Stderr: u'Error: Unable to establish IPMI v2 / RMCP+ session\n'.: ProcessExecutionError: Unexpected error while running command.
2018-05-10 10:51:34.110 21902 ERROR ironic.conductor.manager [req-1bd1f299-c448-43c6-b5e2-10f7974aedb9 98893e94cf32457b8c839d3713adb313 1a4f67cfc5b54418a1f423c269626fc4 - default default] Error in tear_down of node a5afc780-6918-41eb-ba2c-ce80a5b67769: IPMI call failed: power status.: IPMIFailure: IPMI call failed: power status.

Since there is a libvirt patch in https://bugzilla.redhat.com/show_bug.cgi?id=1576464 (which is also the fix for 1571384) which should take care of it, can you install that patch and retry?

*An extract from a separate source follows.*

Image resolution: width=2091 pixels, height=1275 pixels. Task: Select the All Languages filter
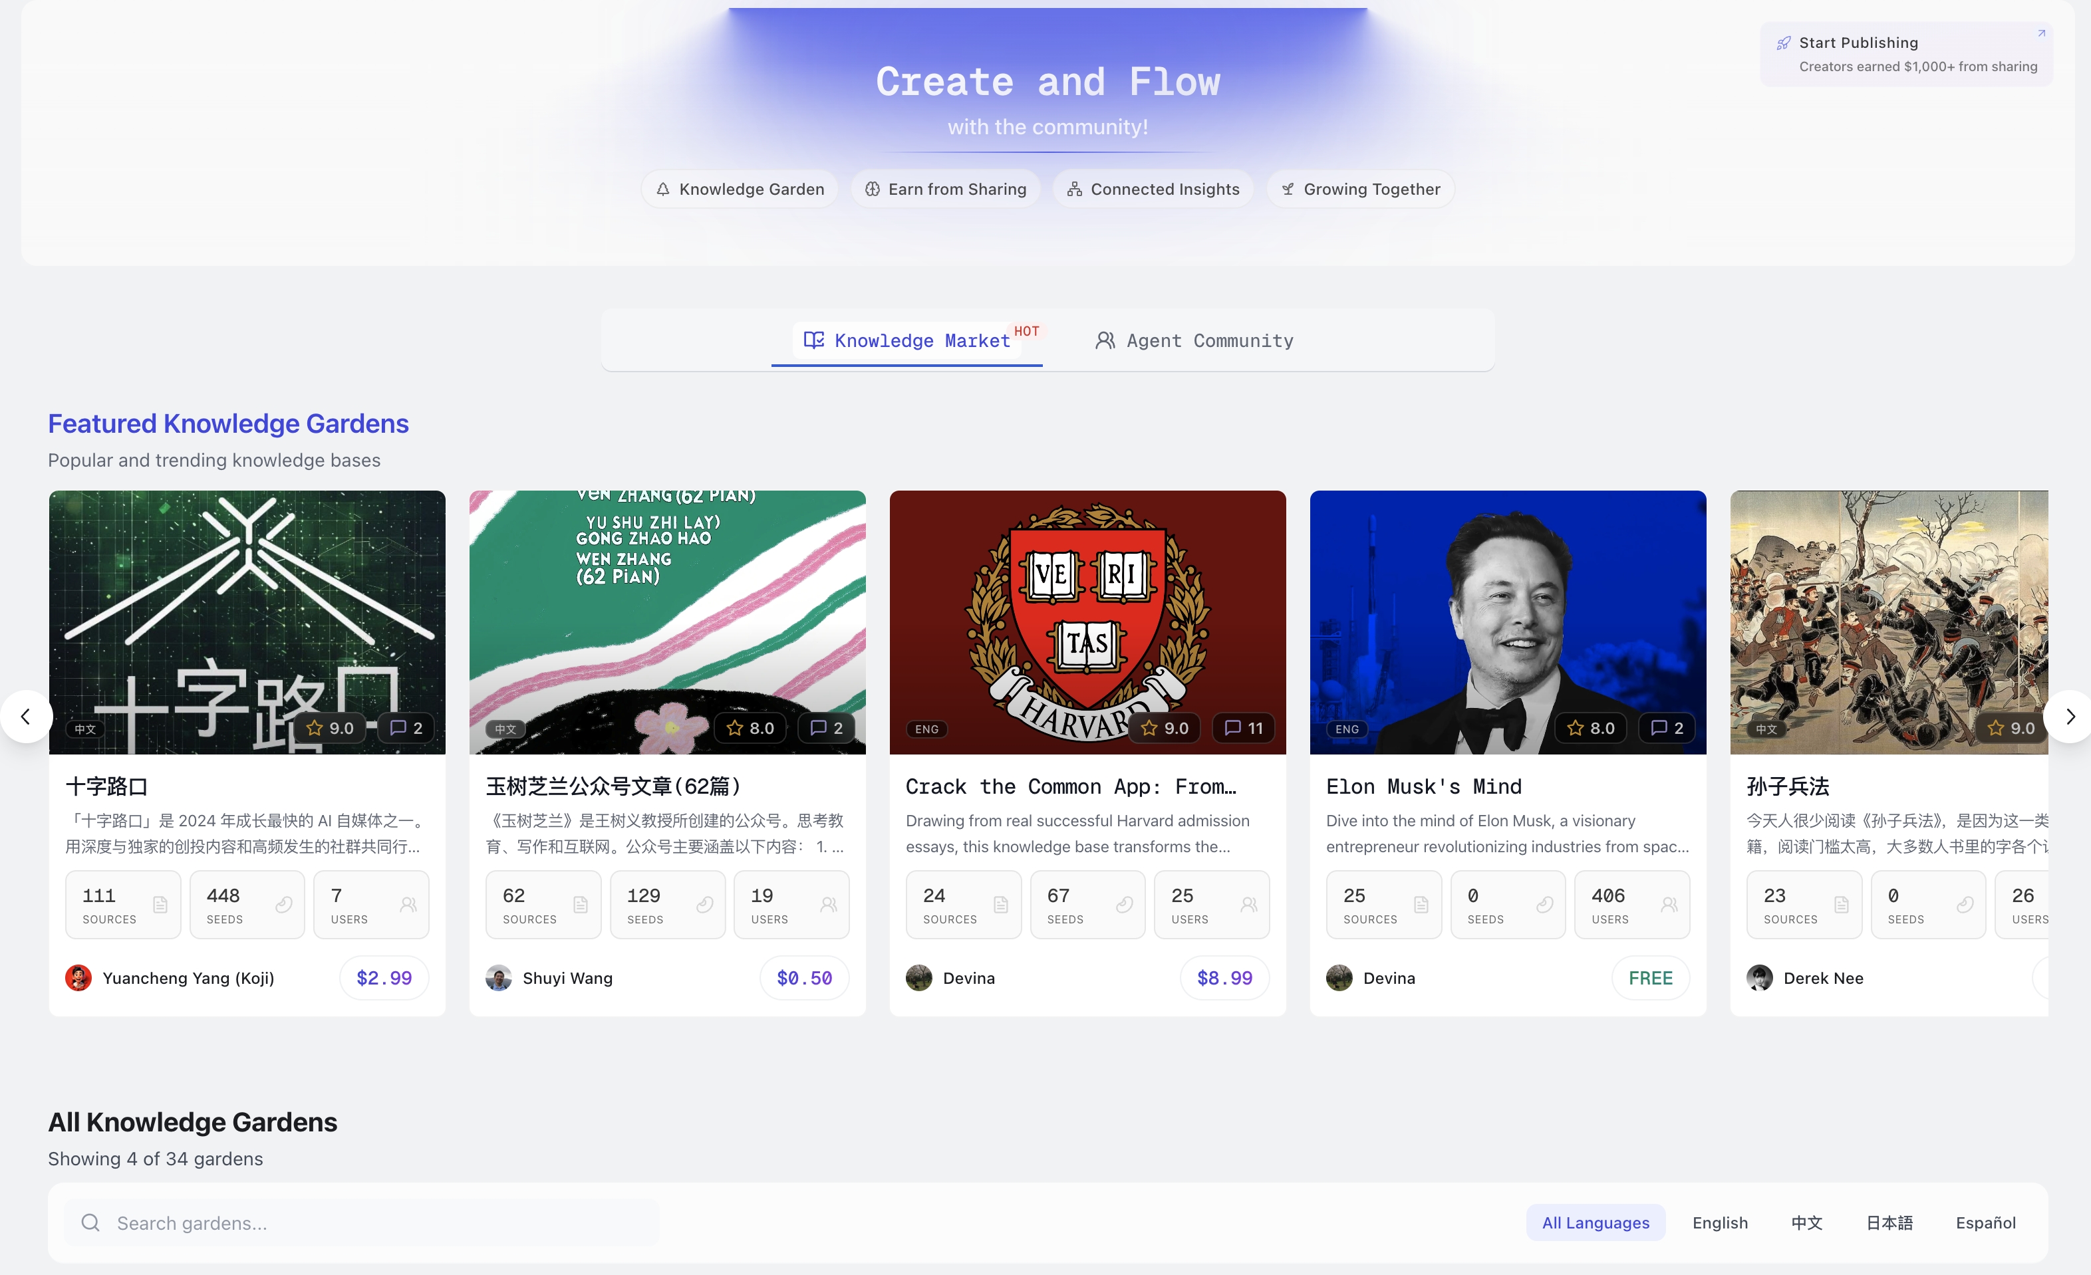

Comment 10 Bob Fournier 2018-05-11 20:06:21 UTC

Since the logs show this is being caused by the libvirt/virtualbmc issue I'm closing it as a duplicate.

*** This bug has been marked as a duplicate of bug 1571384 ***

Comment 11 Steven Hardy 2018-05-17 09:07:38 UTC

I've seen this in a baremetal env (no vbmc), and I think the issue is a race in nova when trying to delete an IN_PROGRESS deployment.

I'll try to reproduce and raise a new bug, but if anyone else does the same please ensure you include the nova and ironic logs in any bug report, as I don't think the error output from heat or tripleoclient is enough to pinpoint the issue, all it tells us is nova had an error but not why.